According to Wikipedia, the $n$th cumulant $\kappa_n$ is related to the central-moments $\theta_n$ by the following recurrence:
$$\kappa_n = \theta_n - \sum_{m=1}^{n-1} \binom{n-1}{m-1} \kappa_m \theta_{n-m}$$
which allows one to compute the cumulants sequentially, given the central-moments. The Wikipedia page offers no reference or proof of this formula. What's the proof of this formula?
The equation given by Wikipedia connects cumulants to moments (generally).
A proof of a formula connecting cumulants to central moments is found in A Recursive Formulation of the Old Problem of Obtaining Moments from Cumulants and Vice Versa
Letting $K(t)$ be the cumulant-generating function, and $M(t)$ the moment-generating function. The relationship between the two is \begin{equation} M(t)=\exp{\left[K(t)\right]} \end{equation} The proof follows by differentiation of this expression and noting that the $n$th derivative can be written as \begin{equation} D^n[M(t)]=\sum_{i=0}^{n-1}\binom{n-1}{i}D^{n-i}[K(t)]D^i[M(t)] \end{equation} Where $D^k$ denotes the $k$th derivative. Now setting $t=0$: \begin{equation} \theta_n=\sum_{i=0}^{n-1}\binom{n-1}{i}\kappa_{n-i}\theta_i\\ \theta_n=\kappa_n+\sum_{i=1}^{n-1}\binom{n-1}{i}\kappa_{n-i}\theta_i\\ \end{equation} Rewriting yields: \begin{equation} \kappa_n = \theta_n-\sum_{i=1}^{n-1}\binom{n-1}{i}\kappa_{n-i}\theta_i \end{equation} In terms of the central moments and cumulants.
The paper mentioned and the formula cited by Itronneberg still refer to "raw" (non-central, "at the origin") moments. To verify this, take n=3: you get $\kappa_3 = \theta_3 - \kappa_1\theta_2$. (EDIT: fixed according to comment by Gâteau-Gallois) Hence, $\theta_n$ clearly denotes raw moments: the cumulant and the central moment should coincide for $n=3$.
Indeed, the paper quoted doesn't have any reference to central moments.
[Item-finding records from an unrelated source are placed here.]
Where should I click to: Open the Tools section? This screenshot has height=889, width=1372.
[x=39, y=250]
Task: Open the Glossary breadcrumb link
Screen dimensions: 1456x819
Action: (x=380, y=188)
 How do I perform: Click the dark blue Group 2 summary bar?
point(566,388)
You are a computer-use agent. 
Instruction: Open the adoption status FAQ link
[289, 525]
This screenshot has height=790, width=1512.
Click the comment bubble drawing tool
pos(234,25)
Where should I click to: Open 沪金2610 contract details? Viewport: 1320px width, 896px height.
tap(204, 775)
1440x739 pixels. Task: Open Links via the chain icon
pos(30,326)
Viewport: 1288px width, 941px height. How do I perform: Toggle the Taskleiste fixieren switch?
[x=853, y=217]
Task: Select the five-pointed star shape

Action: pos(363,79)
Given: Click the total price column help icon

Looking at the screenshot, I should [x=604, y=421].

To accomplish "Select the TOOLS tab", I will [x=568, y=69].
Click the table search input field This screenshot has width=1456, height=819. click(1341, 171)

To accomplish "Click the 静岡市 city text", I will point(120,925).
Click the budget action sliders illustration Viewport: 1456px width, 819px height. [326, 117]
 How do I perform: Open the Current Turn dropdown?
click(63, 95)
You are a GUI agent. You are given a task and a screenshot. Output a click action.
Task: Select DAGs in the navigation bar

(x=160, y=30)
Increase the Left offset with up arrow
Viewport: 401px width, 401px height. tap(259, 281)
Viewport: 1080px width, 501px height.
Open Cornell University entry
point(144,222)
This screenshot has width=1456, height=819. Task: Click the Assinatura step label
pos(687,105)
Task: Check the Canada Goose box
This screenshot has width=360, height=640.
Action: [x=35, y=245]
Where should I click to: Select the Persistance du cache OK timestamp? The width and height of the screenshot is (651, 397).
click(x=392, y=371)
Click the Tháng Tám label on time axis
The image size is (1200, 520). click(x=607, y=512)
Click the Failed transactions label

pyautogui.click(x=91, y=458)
Another paper, however (which also mentions the former paper), does: Relationships Between Central Moments and Cumulants, with Formulae for the Central Moments of Gamma Distributions. And it provides the following formula (eq. (2.2)):
$$ \kappa_r = \mu_r - \sum_{j=1}^{r-2} {r-1 \choose j} \mu_j \kappa_{r-j} \qquad r \geq 2. $$
Indeed, if you set $r=2$, you get that the summation is empty, and $\kappa_2 = \mu_2$.